Close current window (Cmd+W).

keyboard_shortcut_quit_app

Quit current application (Cmd+Q).

keyboard_shortcut_minimize_window

Minimize current window (Cmd+M).

keyboard_shortcut_hide_app

Hide current application (Cmd+H).

keyboard_shortcut_switch_app_forward

Switch to next application (Cmd+Tab).

keyboard_shortcut_switch_app_backward

Switch to previous application (Cmd+Shift+Tab).

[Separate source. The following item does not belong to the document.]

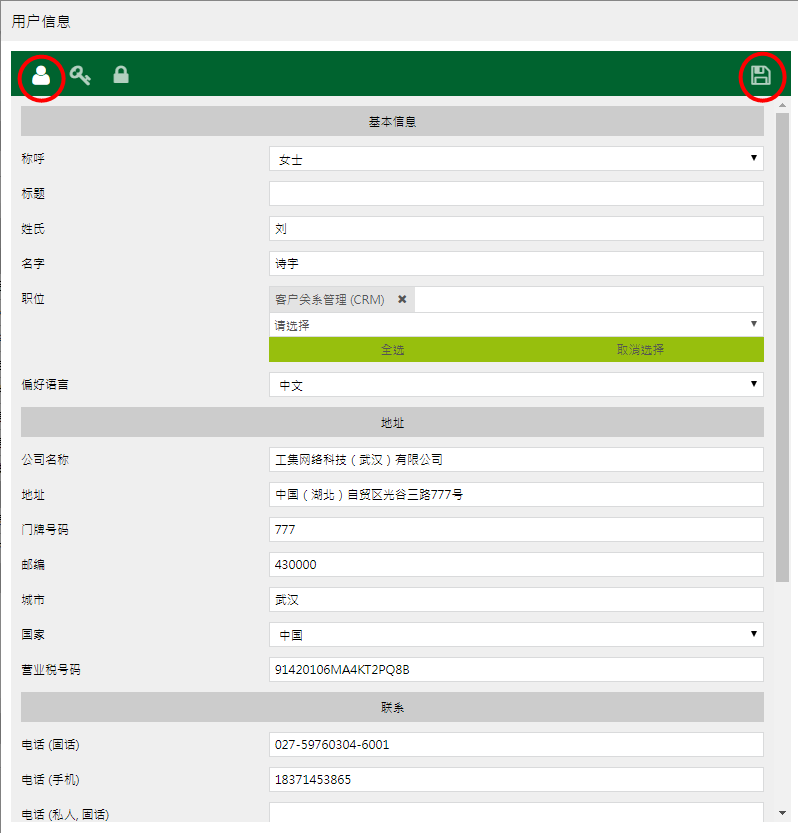Viewport: 798px width, 833px height.
Task: Open the 国家 dropdown showing 中国
Action: pyautogui.click(x=515, y=635)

keyboard_shortcut_spotlight_search

Open Spotlight search (Cmd+Space).

keyboard_shortcut_force_quit

Open Force Quit dialog (Cmd+Option+Esc).

keyboard_shortcut_refresh

Refresh/Reload (Cmd+R).

get_screen_layout

Get window and app layout information via macOS accessibility APIs.

get_screen_text

Read on-screen text using OCR with positioning data.

focus_app

Bring a specific application to the foreground, with optional timeout.

get_available_apps

List all currently running applications.

play_sound_for_user_prompt

Play a system alert sound to signal the user prompt.